Pero Yerma sólo quiere una cosa: el hijo que no llega. Se casó con Juan por acatar una orden, sí, y con un único objetivo: el hijo. Yerma y Juan nunca consiguen entenderse. La formación recibida y la no recibida se lo impiden. Cuando la tragedia camina hacia su desenlace, Lorca incluye dos momentos atroces, dos estremecedores desencuentros entre Yerma y Juan: en una ocasión, ella hace por él y él la rechaza; en la otra (y definitiva) es al revés.

Pero la obra es dialéctica, decimos, y desde su interior surgen voces que se confrontan con Yerma, voces de mujeres, de variada edad, que no comparten su enfermiza posición, que le sugieren vías para salir de ella y que matizan, por cierto, el unívoco determinismo de la tradición, la época o el medio rural.

La Vieja y la llamada Muchacha 2 tienen otra actitud, otro modo de abordar las cosas, y se lo dicen y se lo muestran a Yerma. Pero no sirve de nada, Yerma ya va hacia su inmolación que pasará, horriblemente, por la muerte de Juan.

La Vieja, pese a ser vieja -o por serlo-, da en el clavo: entrega amorosa por placer o con placer. Cuando se deja “cubrir” -como Yerma llega a decir- por Juan, jamás ha pensado en disfrutar. Sólo piensa en un acto causal necesario para la venida del hijo. Por eso, el hijo no viene.

Es verdad que Yerma pudo haber vibrado con Víctor, pero la tiranía paterna le llevó a Juan. Es un factor muy importante, pero que no explica por completo la continencia de Yerma, su rechazo a gozar consigo misma y con Juan en el acto amoroso.

“Yo he sido una mujer de faldas en el aire, he ido flechada a la tajada de melón, a la fiesta, a la torta de azúcar (...) Yo me he puesto boca arriba y he comenzado a cantar.
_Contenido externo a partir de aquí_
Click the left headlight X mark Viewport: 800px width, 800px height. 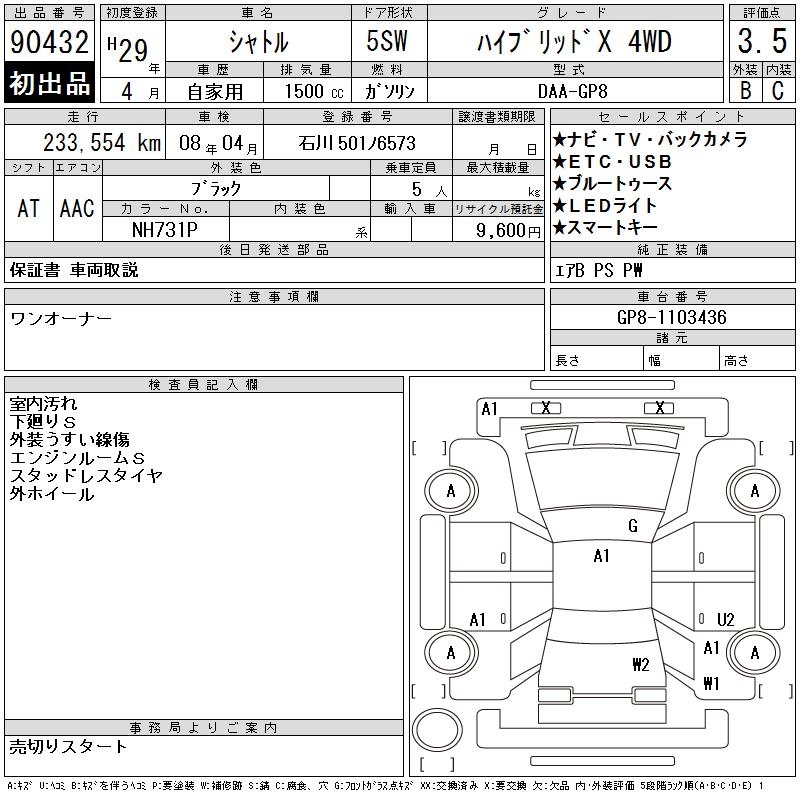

Los hijos llegan como el agua (...) Los hombres tienen que gustar, muchacha. Han de deshacernos las trenzas y darnos de beber agua en su misma boca. Así corre el mundo”, le dice la Vieja a Yerma en su primer encuentro.
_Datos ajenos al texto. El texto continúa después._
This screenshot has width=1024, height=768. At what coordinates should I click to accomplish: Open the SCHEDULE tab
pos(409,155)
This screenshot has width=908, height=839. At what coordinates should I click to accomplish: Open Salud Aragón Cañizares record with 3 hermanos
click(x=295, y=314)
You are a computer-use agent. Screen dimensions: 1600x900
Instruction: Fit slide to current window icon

El espectador que vea Yerma en el Teatro María Guerrero encontrará, además de la posibilidad de paladear un texto bellísimo, asuntos desfasados y otros muy vigentes. Entre estos últimos está la invitación, a hombres y a mujeres, de la Vieja, que viene a proclamar una filosofía de “carpe diem”: disfrutar, temblar, desear, emocionarse, festejar, alegrarse con el sexo, sí, y con los dones de la vida. Así (es una de las maneras) corre el mundo. Así llega toda clase de fecundidad.